| EXERCISE |
Ignoring pictures, transcribe exactly the lines between the one containing "Screen dimensions: 368x387" and the end of the material, both included.

| DATA EXTRACT |
▬▬▬▬▬▬

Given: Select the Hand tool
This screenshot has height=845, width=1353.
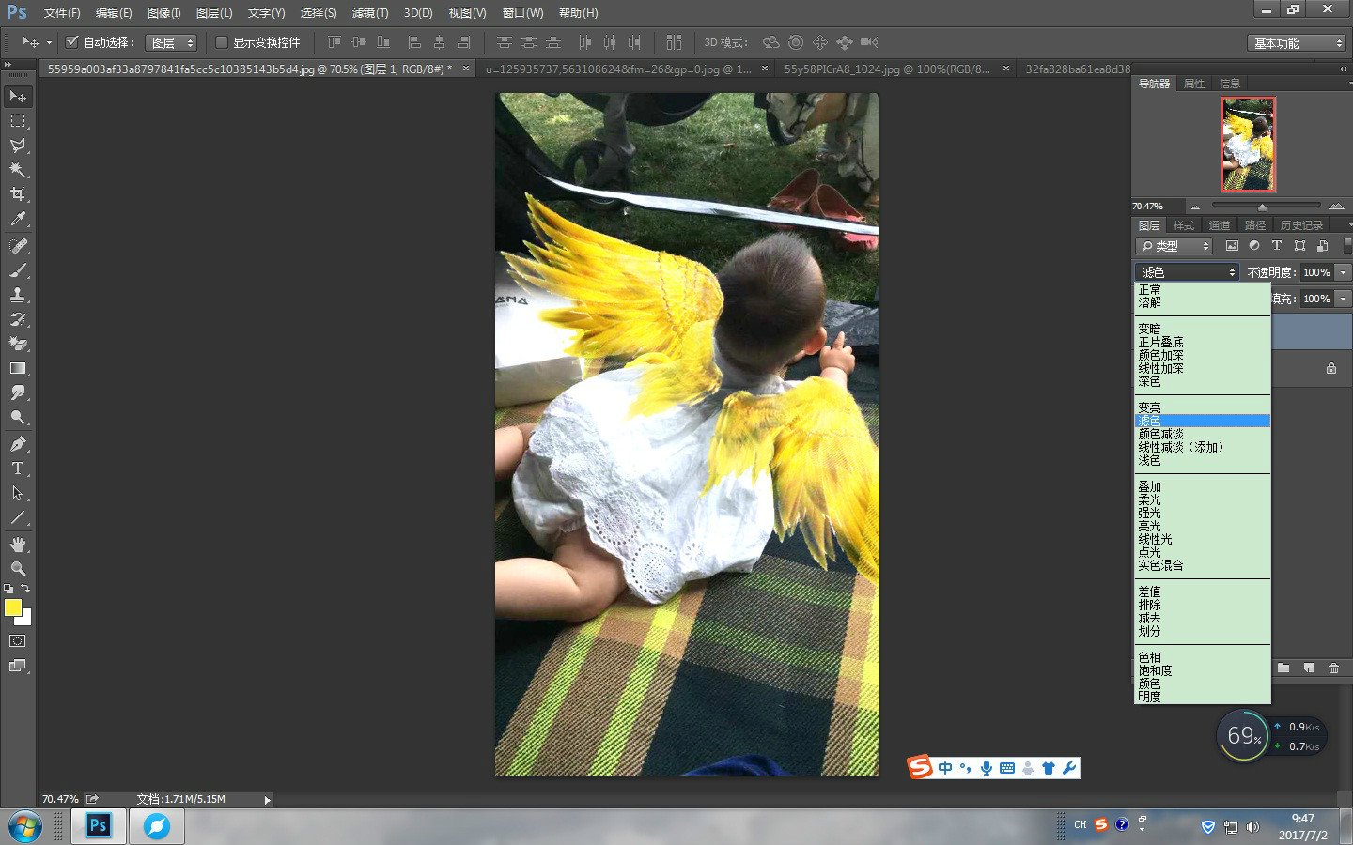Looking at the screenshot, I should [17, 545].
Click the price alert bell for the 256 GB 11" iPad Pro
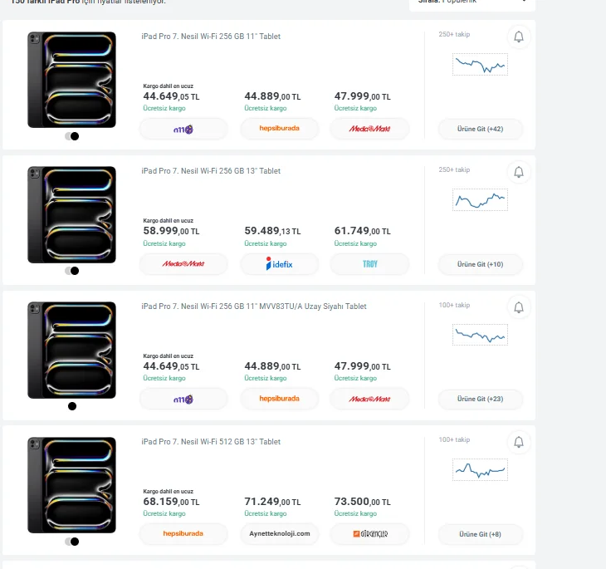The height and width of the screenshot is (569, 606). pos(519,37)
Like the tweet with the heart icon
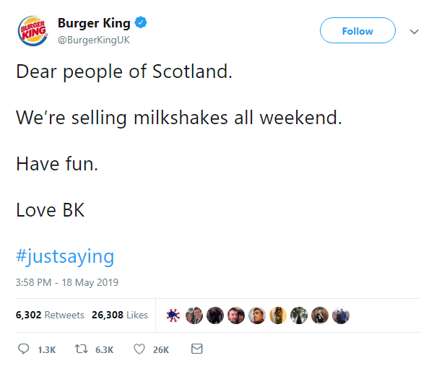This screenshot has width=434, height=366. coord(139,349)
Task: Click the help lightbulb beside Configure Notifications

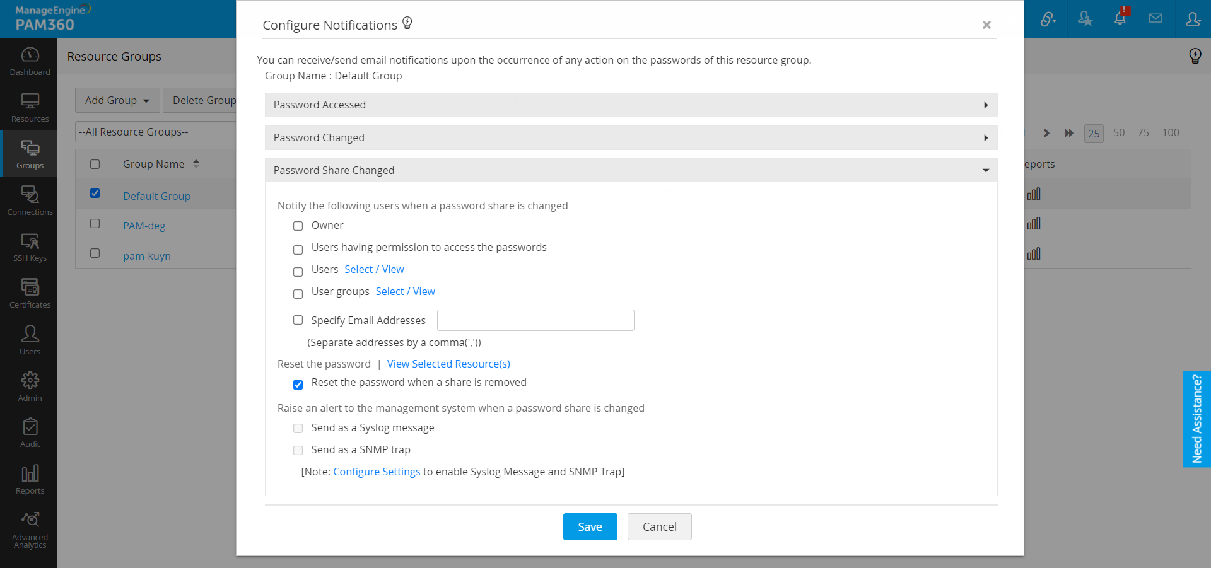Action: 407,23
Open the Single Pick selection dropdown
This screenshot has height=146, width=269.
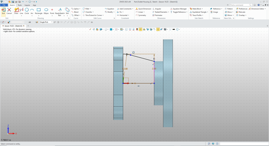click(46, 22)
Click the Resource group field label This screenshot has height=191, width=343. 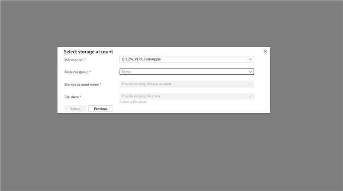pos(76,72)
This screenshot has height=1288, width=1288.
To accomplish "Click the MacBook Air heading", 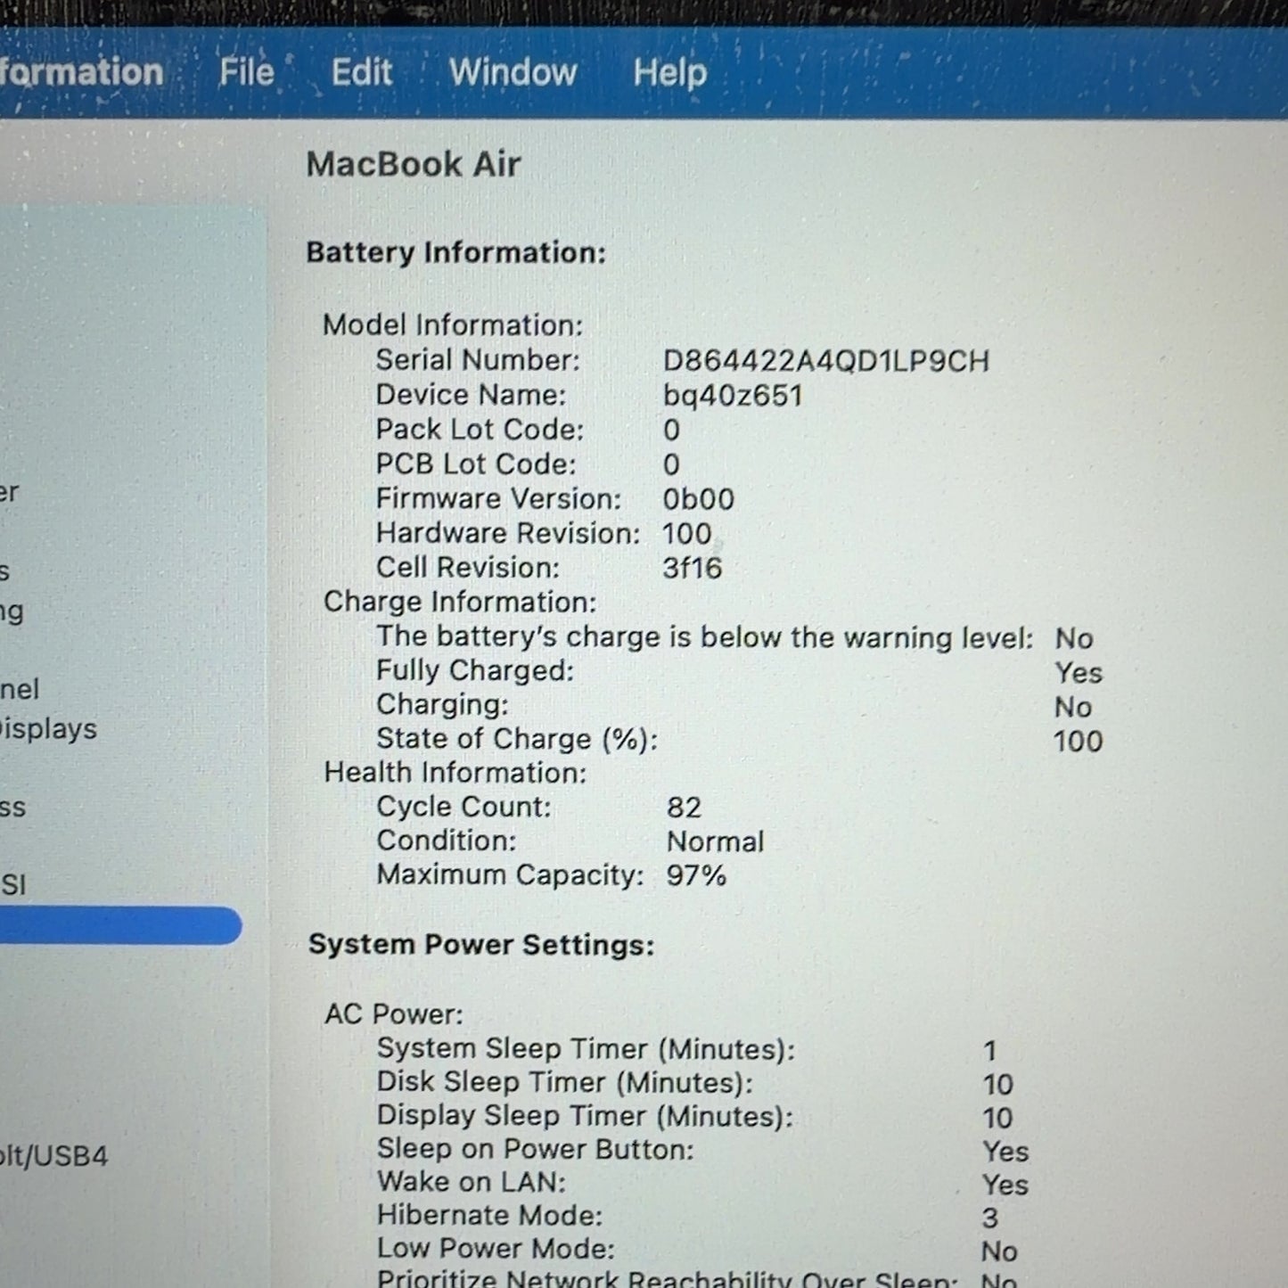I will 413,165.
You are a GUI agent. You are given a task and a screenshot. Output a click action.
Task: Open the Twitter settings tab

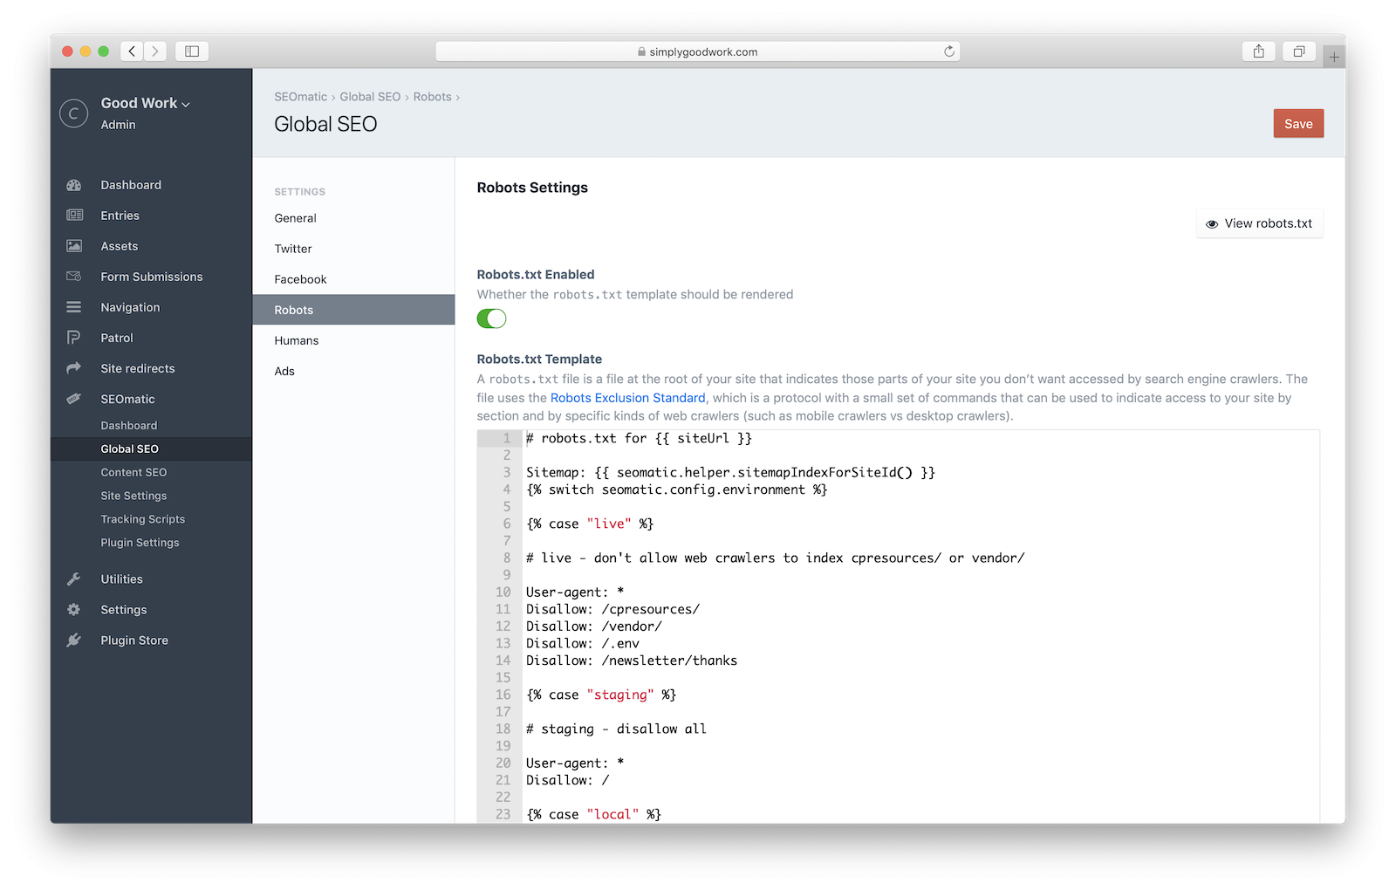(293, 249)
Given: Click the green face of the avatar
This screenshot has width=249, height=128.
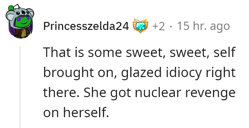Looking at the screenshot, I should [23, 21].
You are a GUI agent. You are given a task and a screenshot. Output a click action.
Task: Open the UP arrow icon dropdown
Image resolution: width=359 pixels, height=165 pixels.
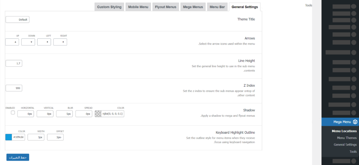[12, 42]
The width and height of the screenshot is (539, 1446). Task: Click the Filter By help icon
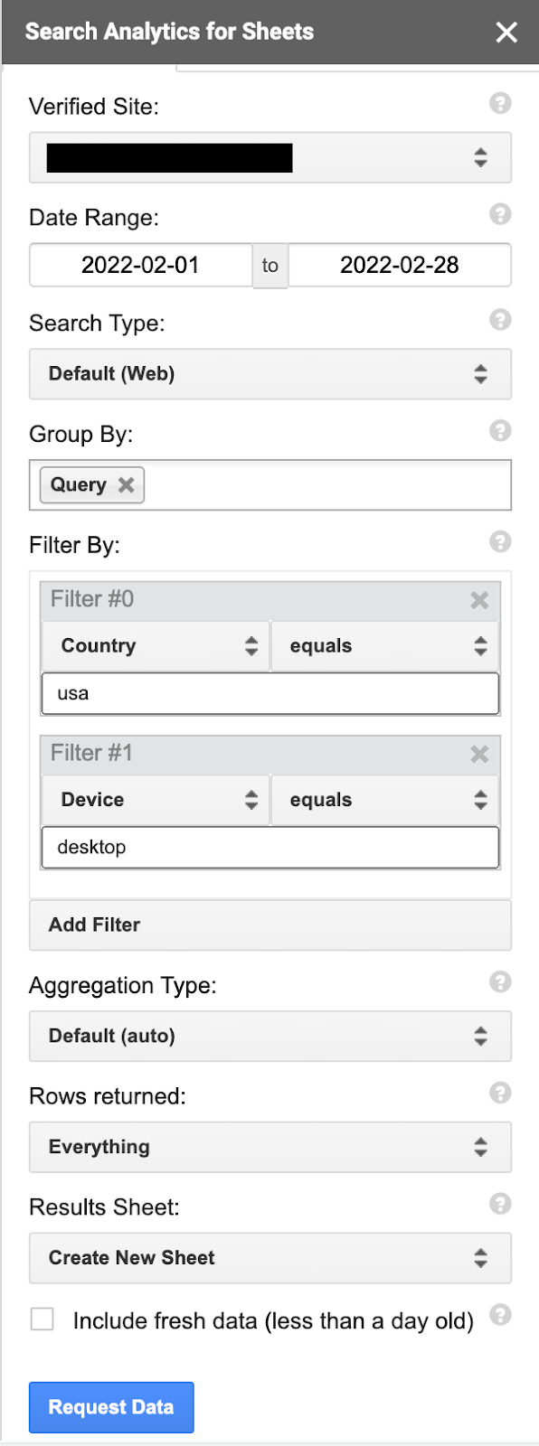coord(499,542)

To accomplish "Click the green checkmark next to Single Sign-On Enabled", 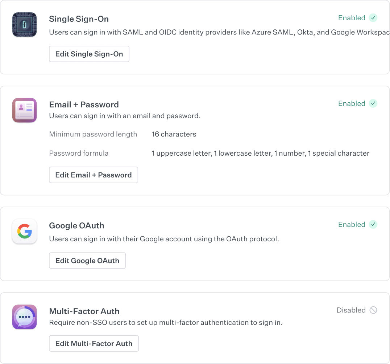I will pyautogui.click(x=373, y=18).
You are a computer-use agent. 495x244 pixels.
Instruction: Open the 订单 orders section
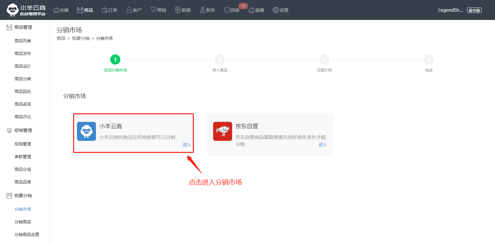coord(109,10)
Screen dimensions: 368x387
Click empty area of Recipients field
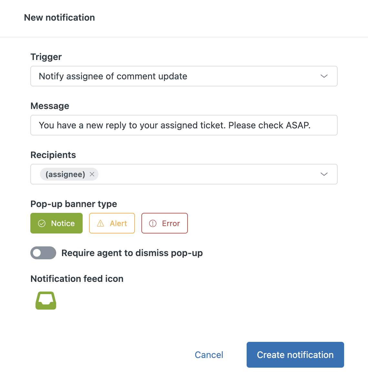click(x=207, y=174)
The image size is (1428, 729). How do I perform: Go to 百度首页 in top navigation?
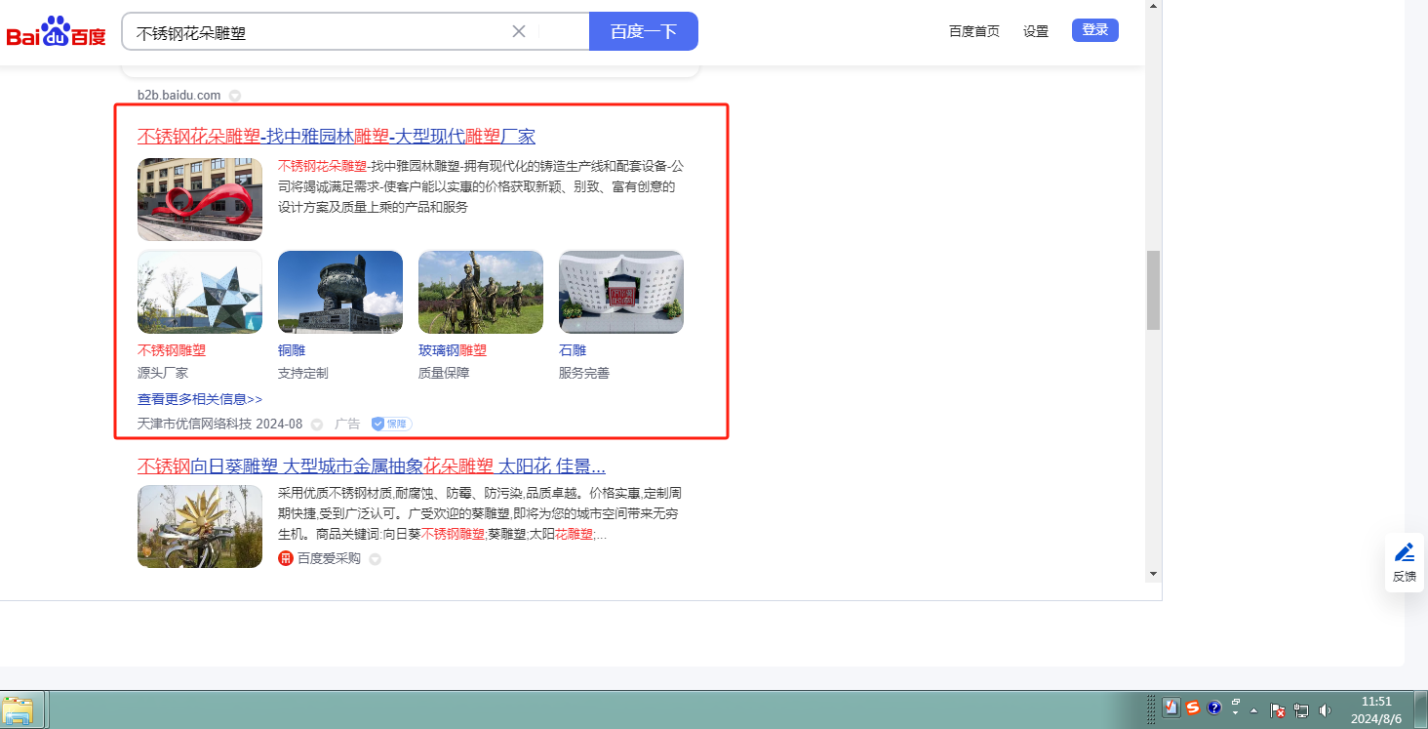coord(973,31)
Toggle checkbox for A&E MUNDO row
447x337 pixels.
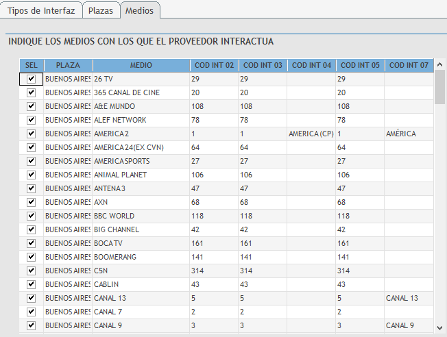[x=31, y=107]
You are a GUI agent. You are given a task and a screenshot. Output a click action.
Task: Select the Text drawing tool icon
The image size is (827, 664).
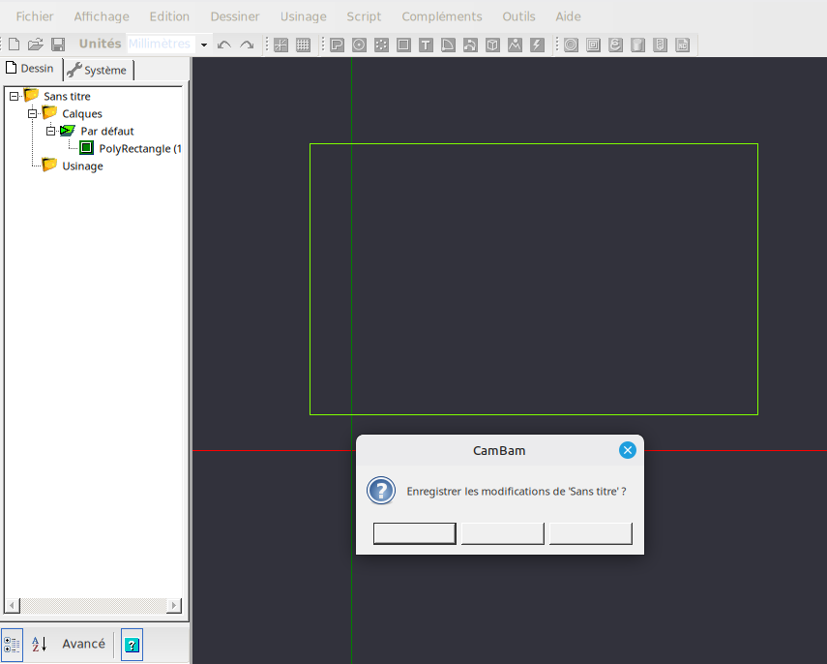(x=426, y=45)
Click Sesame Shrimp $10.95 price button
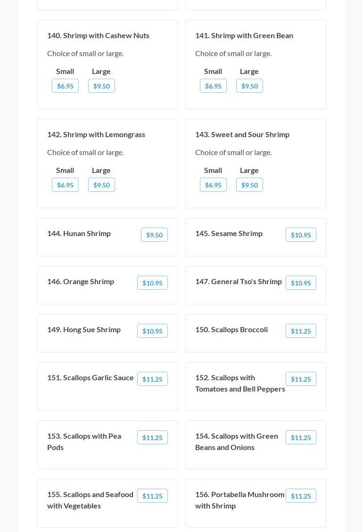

▬▬▬▬▬▬

| TASK ANSWER |
Screen dimensions: 368x387
Click empty area of Recipients field
click(x=207, y=174)
The image size is (1428, 729). How do I perform: Go to 百度首页 in top navigation?
coord(973,31)
Toggle checkbox for A&E MUNDO row
447x337 pixels.
[x=31, y=107]
You are a GUI agent. You are given a task and a screenshot. Output a click action.
Task: Select the Text drawing tool icon
The image size is (827, 664).
(x=426, y=45)
Click Sesame Shrimp $10.95 price button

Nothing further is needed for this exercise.